The High Street Group, which has blocked investors from redeeming their money despite a guarantee of yearly access, is in the process of transferring its liabilities and renaming itself Hadrian Real Estate.

DIY savers have invested more than £50m via the company on the promise of 12pc annual returns. The £1.5bn investment group has continued to sell “loan notes” to fund its property development projects in the north of England and the Midlands, which it has claimed will generate large profits.

However, it started to default on interest payments in 2019, and in June 2021 passed an unusual stakeholder vote to block investors from redeeming their money early. This was despite a guarantee that holders of its loan notes would have access to their money in full on a yearly basis.

In a letter sent to investors in May the group said it had taken a £42m hit during the pandemic and asked them to agree to waive their rights to withdraw their cash.

Last year directors of the limited company, known as The High Street Group Limited, set up a separate entity, The High Street Group plc. This company was renamed Hadrian Real Estate days after a Telegraph Money investigation reported the company’s failings.

The High Street Group’s founder and chairman, Gary Forrest, resigned from the new entity earlier this month but has remained in charge of the original company, which has led to confusion among investors.

“We were told he had resigned but I’m still receiving investor updates signed by Gary Forrest with company brochures about Hadrian Real Estate,” one investor said.
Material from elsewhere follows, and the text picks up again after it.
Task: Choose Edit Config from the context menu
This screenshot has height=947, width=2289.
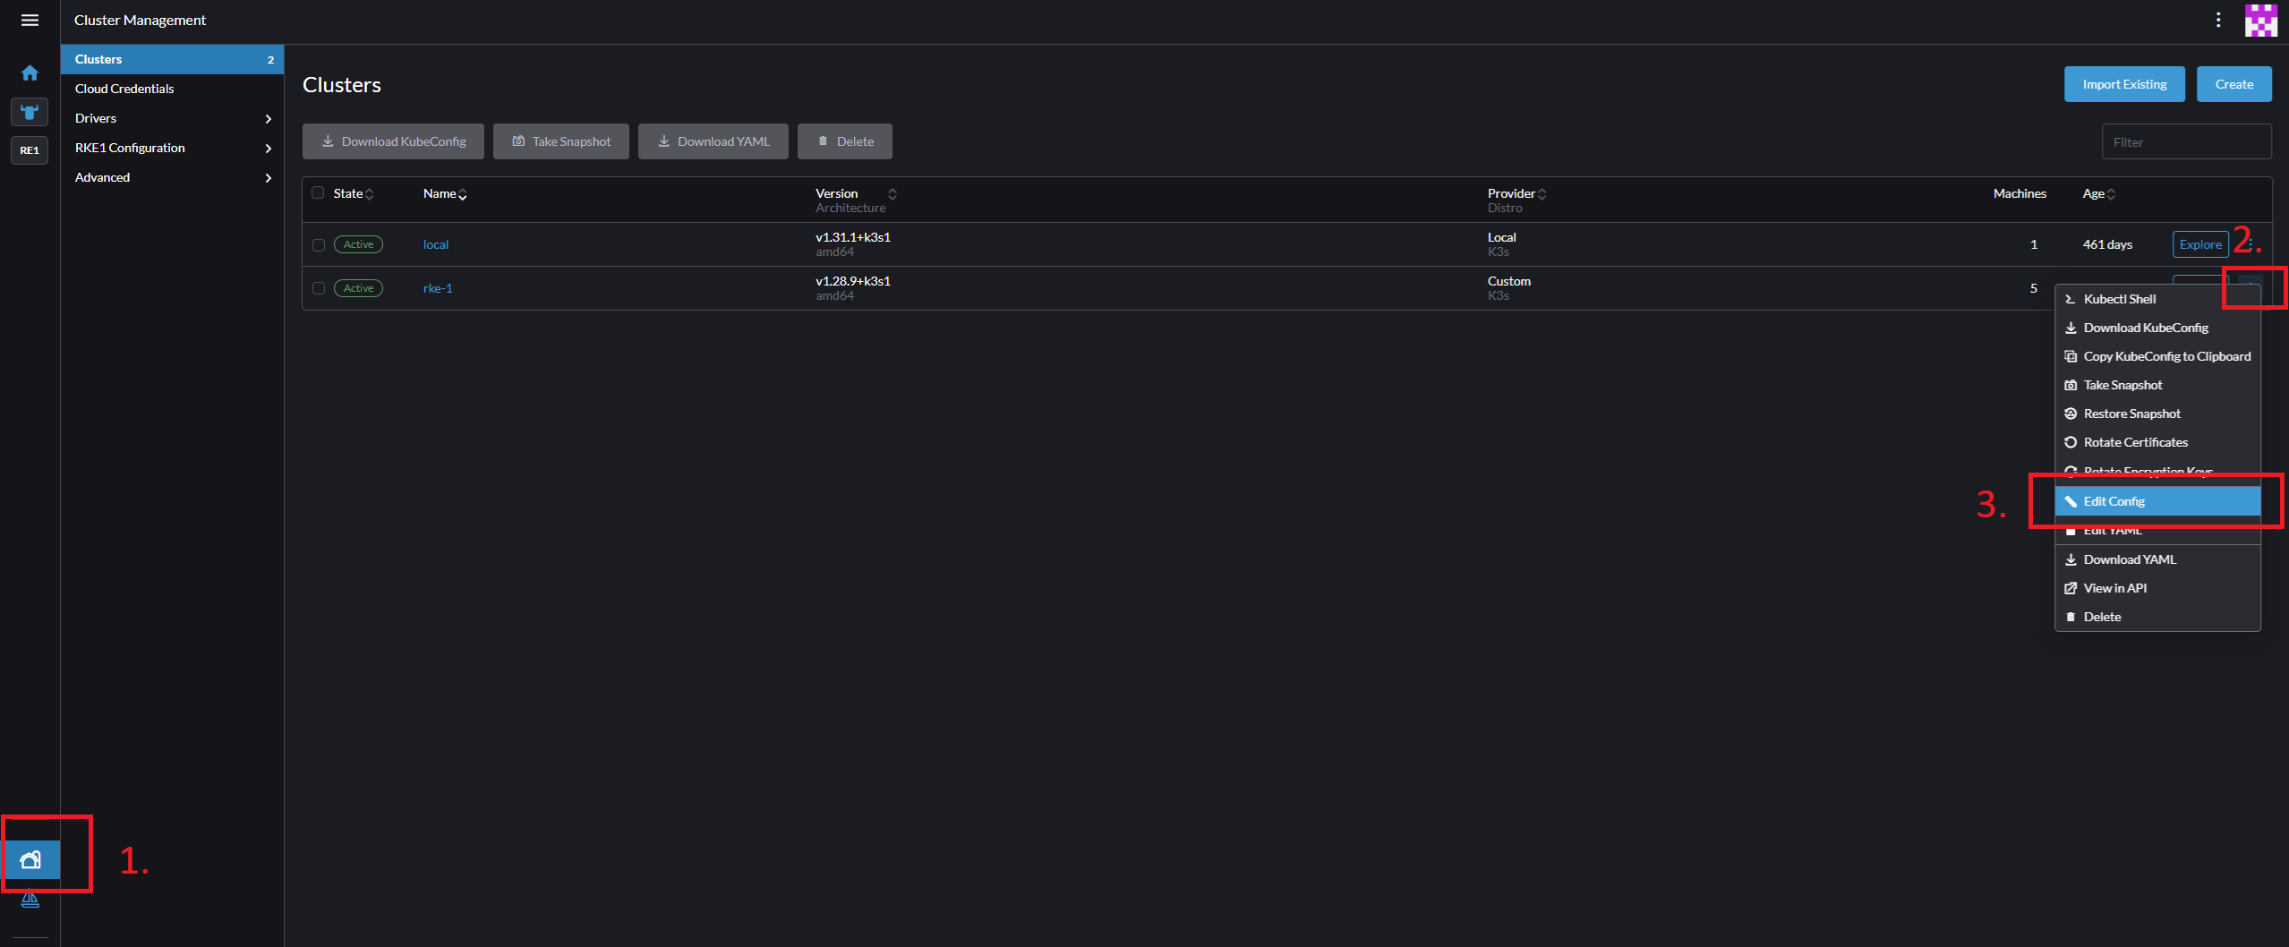Action: 2114,501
The letter to investors written by Mr Forrest announced the rebranding and acknowledged “recent challenges” but failed to make a distinction between the new company and the original entity. However, a spokesman for Hadrian Real Estate said Mr Forrest was no longer involved in running the new company.

Mr Forrest has been listed as an “active” director of more than 60 companies, many of which have names similar to that of the rebranded company, Hadrian Real Estate. They include Hadrian’s Holdings Limited, Hadrian’s 360 Limited and Hadrian & Co Limited, according to Companies House.
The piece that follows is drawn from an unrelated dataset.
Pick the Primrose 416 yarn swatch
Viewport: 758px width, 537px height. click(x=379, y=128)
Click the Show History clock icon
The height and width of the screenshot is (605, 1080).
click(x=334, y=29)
A spokesman said: “Gary Forrest is no longer a director of the company. Under the change of ownership and new name, the company has been mobilised and it was formed to take on new projects.”
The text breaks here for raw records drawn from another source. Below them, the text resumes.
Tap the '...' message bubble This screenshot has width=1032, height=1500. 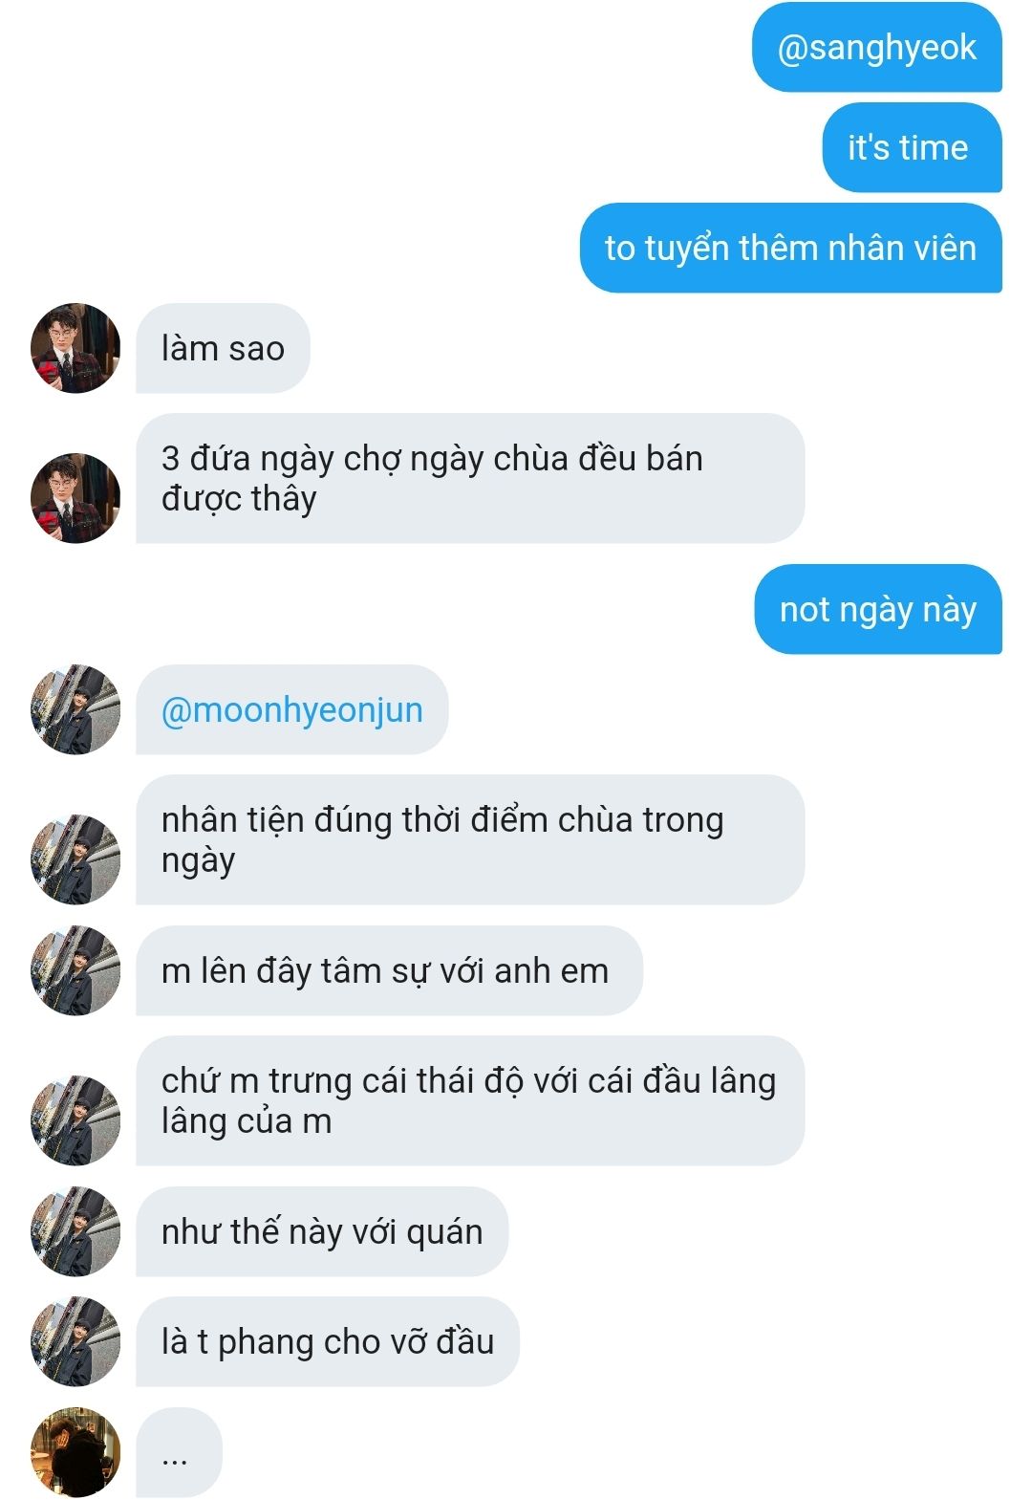pos(179,1452)
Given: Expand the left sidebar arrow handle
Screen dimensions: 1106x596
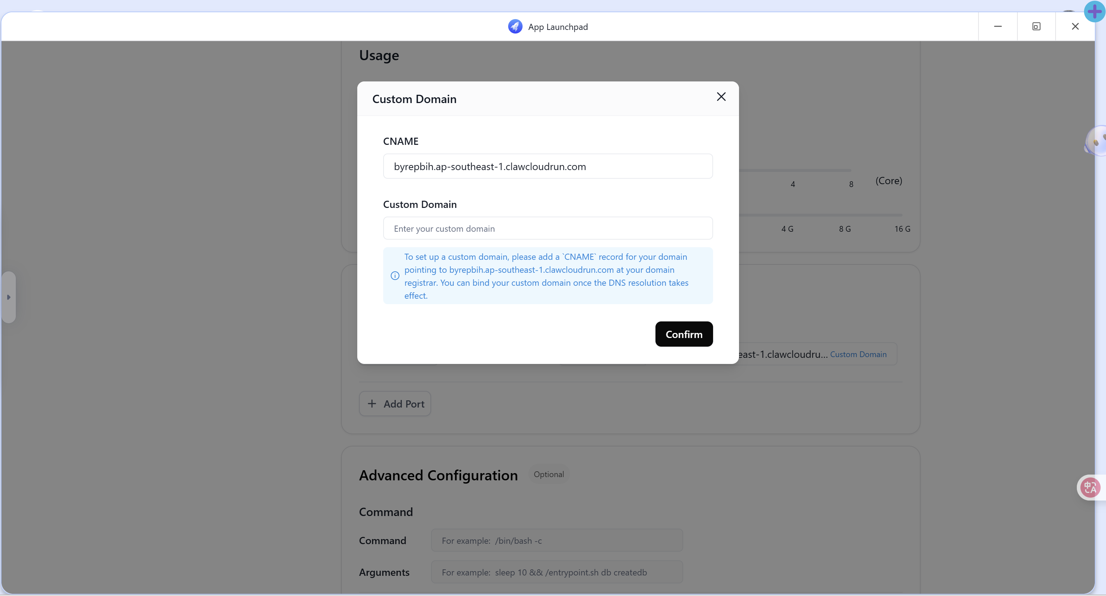Looking at the screenshot, I should pyautogui.click(x=9, y=297).
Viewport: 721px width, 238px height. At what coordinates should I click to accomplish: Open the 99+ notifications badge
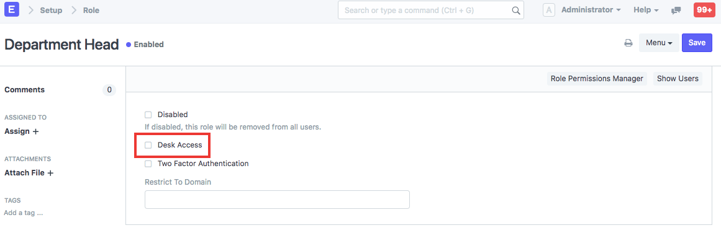coord(704,10)
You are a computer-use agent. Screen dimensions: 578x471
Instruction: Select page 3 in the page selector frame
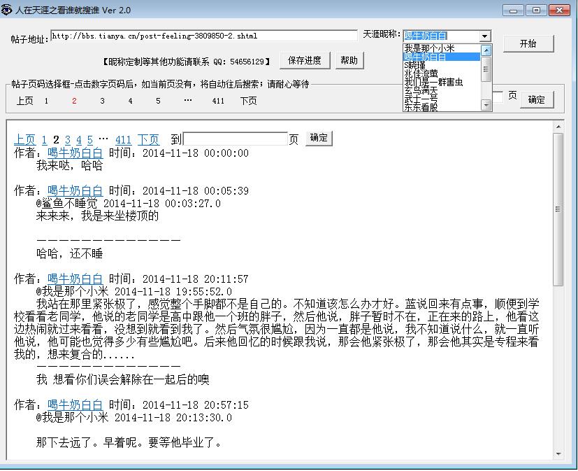point(102,101)
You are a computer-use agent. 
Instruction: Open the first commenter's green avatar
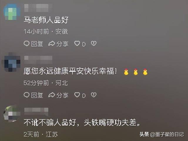(x=12, y=12)
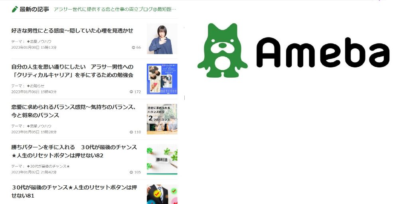This screenshot has width=399, height=204.
Task: Open the blog title link アラサー世代に提供する恋と仕事
Action: [x=115, y=10]
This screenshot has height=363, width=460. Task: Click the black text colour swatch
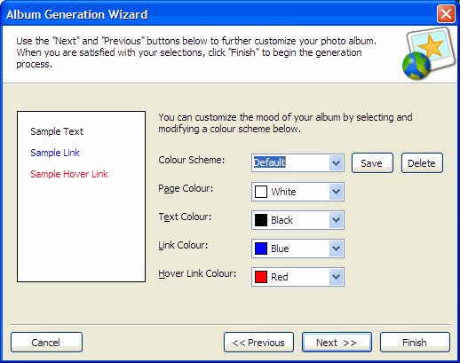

Savers have invested more than £50m in the group’s loan notes and many have told this newspaper that they are worried they will never see their money again.

It is understood that Hadrian Real Estate will take on only a handful of the loan note liabilities. However, the group could not confirm that all assets would be purchased, which means some investors could be left behind with the original company.

The spokesman added: “As part of our agreement to transfer assets we have provided High Street Group Ltd with relevant funds to indemnify loan note holders.”

The new company said it had estimated its net assets at £16.7m, while £25.4m of its projects have yet to be supported by a funding partner, it told investors.

Dozens of investors have said they were repeatedly promised the interest due or access to their savings but have received nothing.

Craig Hopkins, 68, whose name has been changed, invested £150,000 of his pension into loan notes in 2018 but requested to redeem his money in November 2020. However, the due date came and went, and the promised payment never arrived, he said.

Speaking about the latest restructuring, he said: “It’s totally confusing and seems suspicious. We are all sitting on our hands hoping for our money back but it’s all gone quiet. I worry it is delaying tactics.”

Investors have been offered shares in the newly branded company as a gesture of goodwill.

Mr Hopkins said: “These shares are worthless for now and they only give shares to those who request them.”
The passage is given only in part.